China will further raise the extra tax deduction on the R&D expenses of manufacturing firms to incentivize business innovation and advance industrial upgrading, a State Council executive meeting chaired by Premier Li Keqiang decided on Wednesday. 

The principal role of enterprises in making innovations shall be better harnessed. More market-oriented, equitable and inclusive support policies shall be employed to better motivate the business sector and other private actors to scale up their R&D spending. This will help boost the momentum of economic growth and improve the economic structure. 

The intensity of the tax break of extra deduction of R&D expenses has been raised in recent years, which has effectively supported corporate innovation. 

"This institutional arrangement is the largest in this year's structural tax cuts. Boosting R&D inputs from the society with tax incentives and market-oriented means is an effective way to stimulate technological innovation," Li said. 

To implement the tasks outlined in the Government Work Report in support of business innovation, the ratio of an extra tax deduction on enterprises' R&D costs are raised from 75 to 100 percent, starting January 1 this year. This means, for every 1 million yuan (about $153,000) spent on R&D, a company will see 2 million yuan deducted from its taxable income. 

This policy is expected to reduce corporate taxes by another 80 billion yuan this year, on top of the 360 billion yuan tax cuts last year. 

"There is still room for further scaling up of this policy. Deeper tax cuts can be introduced as things develop," Li said, "We should accumulate experience along the way and simplify the procedures in a step-by-step manner." 

The calculation method in the tax deduction of R&D costs will be reformed. Enterprises may choose to benefit from the tax incentive on a semiannual basis, allowing R&D spending in the first half of the year to be deducted during the prepayment of corporate income tax in October, rather than during its settlement in the next year. The reform aims to let enterprises benefit as early as possible. 

Preferential tax policies shall also be weighed for R&D service providers, innovation firms and business startups. 

Efforts will be made to strengthen policy advocacy, improve tax services and streamline review processes to make it easier for enterprises to benefit and see that the policies are effectively implemented. 

"It is important to further encourage companies to increase R&D inputs. Investing more in R&D will help companies bolster growth potential," Li said.

== SET OF TASKS ==
A) In the tax deduction text, rewrite the passage that begins at the words "The intensity of" and stops after "its taxable income.", putting "fiscal incentives" in place of "tax incentives".
B) Name every amount given in yuan in the tax deduction text.
C) In the tax deduction text, in which month can R&D spending from the first half of the year be deducted?
Rely only on the text for these answers.

Target pointing data:
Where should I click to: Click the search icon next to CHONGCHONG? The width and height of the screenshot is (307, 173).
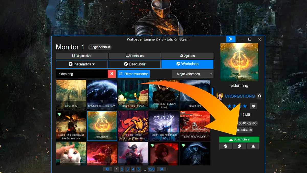[259, 96]
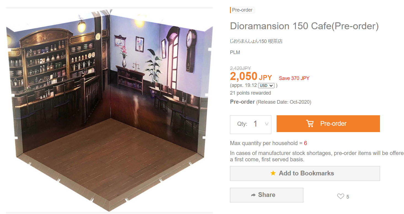Click the red Save 370 JPY text

pos(294,78)
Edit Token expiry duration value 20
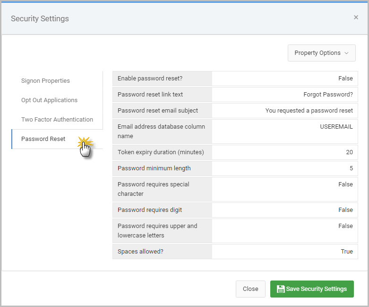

== FINAL ANSWERS ==
A)
The intensity of the tax break of extra deduction of R&D expenses has been raised in recent years, which has effectively supported corporate innovation. 

"This institutional arrangement is the largest in this year's structural tax cuts. Boosting R&D inputs from the society with fiscal incentives and market-oriented means is an effective way to stimulate technological innovation," Li said. 

To implement the tasks outlined in the Government Work Report in support of business innovation, the ratio of an extra tax deduction on enterprises' R&D costs are raised from 75 to 100 percent, starting January 1 this year. This means, for every 1 million yuan (about $153,000) spent on R&D, a company will see 2 million yuan deducted from its taxable income.

B) 1 million yuan, 2 million yuan, 80 billion yuan, 360 billion yuan

C) October, during the prepayment of corporate income tax.